start Records provided

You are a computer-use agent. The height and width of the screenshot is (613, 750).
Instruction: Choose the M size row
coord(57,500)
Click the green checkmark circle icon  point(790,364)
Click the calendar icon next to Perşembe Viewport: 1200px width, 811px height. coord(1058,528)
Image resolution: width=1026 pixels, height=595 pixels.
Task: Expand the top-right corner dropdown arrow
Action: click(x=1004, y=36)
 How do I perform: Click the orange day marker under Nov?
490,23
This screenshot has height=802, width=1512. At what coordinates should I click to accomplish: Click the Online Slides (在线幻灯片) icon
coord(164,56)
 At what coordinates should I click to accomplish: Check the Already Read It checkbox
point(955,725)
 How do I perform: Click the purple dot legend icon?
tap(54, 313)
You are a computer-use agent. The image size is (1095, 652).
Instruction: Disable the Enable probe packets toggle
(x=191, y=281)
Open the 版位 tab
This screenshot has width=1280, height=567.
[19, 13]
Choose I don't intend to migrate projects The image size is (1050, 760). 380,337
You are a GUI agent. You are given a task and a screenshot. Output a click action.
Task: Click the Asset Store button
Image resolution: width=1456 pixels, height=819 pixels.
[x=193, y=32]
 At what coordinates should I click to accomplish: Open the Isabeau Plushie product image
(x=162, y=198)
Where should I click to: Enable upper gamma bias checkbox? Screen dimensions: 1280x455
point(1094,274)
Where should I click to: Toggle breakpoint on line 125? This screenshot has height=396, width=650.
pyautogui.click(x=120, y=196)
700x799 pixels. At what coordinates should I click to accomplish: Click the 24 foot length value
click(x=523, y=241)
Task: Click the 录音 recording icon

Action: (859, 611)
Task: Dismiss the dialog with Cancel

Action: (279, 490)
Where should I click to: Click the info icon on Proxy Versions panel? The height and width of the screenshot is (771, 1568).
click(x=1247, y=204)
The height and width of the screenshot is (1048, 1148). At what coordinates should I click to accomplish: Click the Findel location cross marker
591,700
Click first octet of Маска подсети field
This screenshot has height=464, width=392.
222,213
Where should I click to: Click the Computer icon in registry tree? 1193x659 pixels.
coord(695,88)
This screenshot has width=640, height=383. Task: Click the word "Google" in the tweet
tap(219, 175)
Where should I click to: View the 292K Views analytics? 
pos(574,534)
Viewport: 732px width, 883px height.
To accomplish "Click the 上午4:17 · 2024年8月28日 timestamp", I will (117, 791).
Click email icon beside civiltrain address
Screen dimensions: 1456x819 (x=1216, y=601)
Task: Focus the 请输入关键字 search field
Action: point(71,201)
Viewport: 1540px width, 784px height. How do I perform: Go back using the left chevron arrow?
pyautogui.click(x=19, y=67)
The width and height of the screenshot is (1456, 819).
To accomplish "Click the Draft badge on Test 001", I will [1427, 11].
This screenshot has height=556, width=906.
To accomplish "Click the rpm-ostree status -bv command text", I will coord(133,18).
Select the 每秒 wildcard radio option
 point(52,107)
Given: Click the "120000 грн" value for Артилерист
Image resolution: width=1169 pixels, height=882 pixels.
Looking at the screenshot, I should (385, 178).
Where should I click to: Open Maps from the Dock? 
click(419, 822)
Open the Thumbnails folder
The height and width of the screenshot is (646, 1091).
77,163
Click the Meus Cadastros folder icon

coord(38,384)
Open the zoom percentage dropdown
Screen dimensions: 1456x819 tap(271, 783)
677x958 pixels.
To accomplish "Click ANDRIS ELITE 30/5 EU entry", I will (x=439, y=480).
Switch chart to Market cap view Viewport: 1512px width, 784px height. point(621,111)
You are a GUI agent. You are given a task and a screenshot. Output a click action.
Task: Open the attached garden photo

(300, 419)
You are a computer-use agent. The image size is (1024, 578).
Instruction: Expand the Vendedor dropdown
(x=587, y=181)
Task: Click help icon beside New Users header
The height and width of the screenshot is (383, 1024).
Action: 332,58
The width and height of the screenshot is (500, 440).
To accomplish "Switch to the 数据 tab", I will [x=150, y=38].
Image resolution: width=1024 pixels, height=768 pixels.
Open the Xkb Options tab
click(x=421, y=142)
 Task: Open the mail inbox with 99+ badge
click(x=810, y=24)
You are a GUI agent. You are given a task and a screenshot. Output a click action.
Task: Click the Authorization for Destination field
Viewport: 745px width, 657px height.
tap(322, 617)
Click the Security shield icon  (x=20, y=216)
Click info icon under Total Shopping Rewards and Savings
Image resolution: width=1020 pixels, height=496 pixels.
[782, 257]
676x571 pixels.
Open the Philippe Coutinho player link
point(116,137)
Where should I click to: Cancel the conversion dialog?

end Records provided

### Exercise objective
Render the entries in the stretch from the line containing "Switch chart to" through the line containing "(x=587, y=181)" as a two-column CSV with the header request,location. Give one row per entry, with its text under request and its answer under location, each in a single quoted field and with line breaks replaced by spaces.

### Task answer
request,location
"Switch chart to Market cap view Viewport: 1512px width, 784px height.","point(621,111)"
"You are a GUI agent. You are given a task and a screenshot. Output a click action. Task: Open the attached garden photo","(300, 419)"
"You are a computer-use agent. The image size is (1024, 578). Instruction: Expand the Vendedor dropdown","(x=587, y=181)"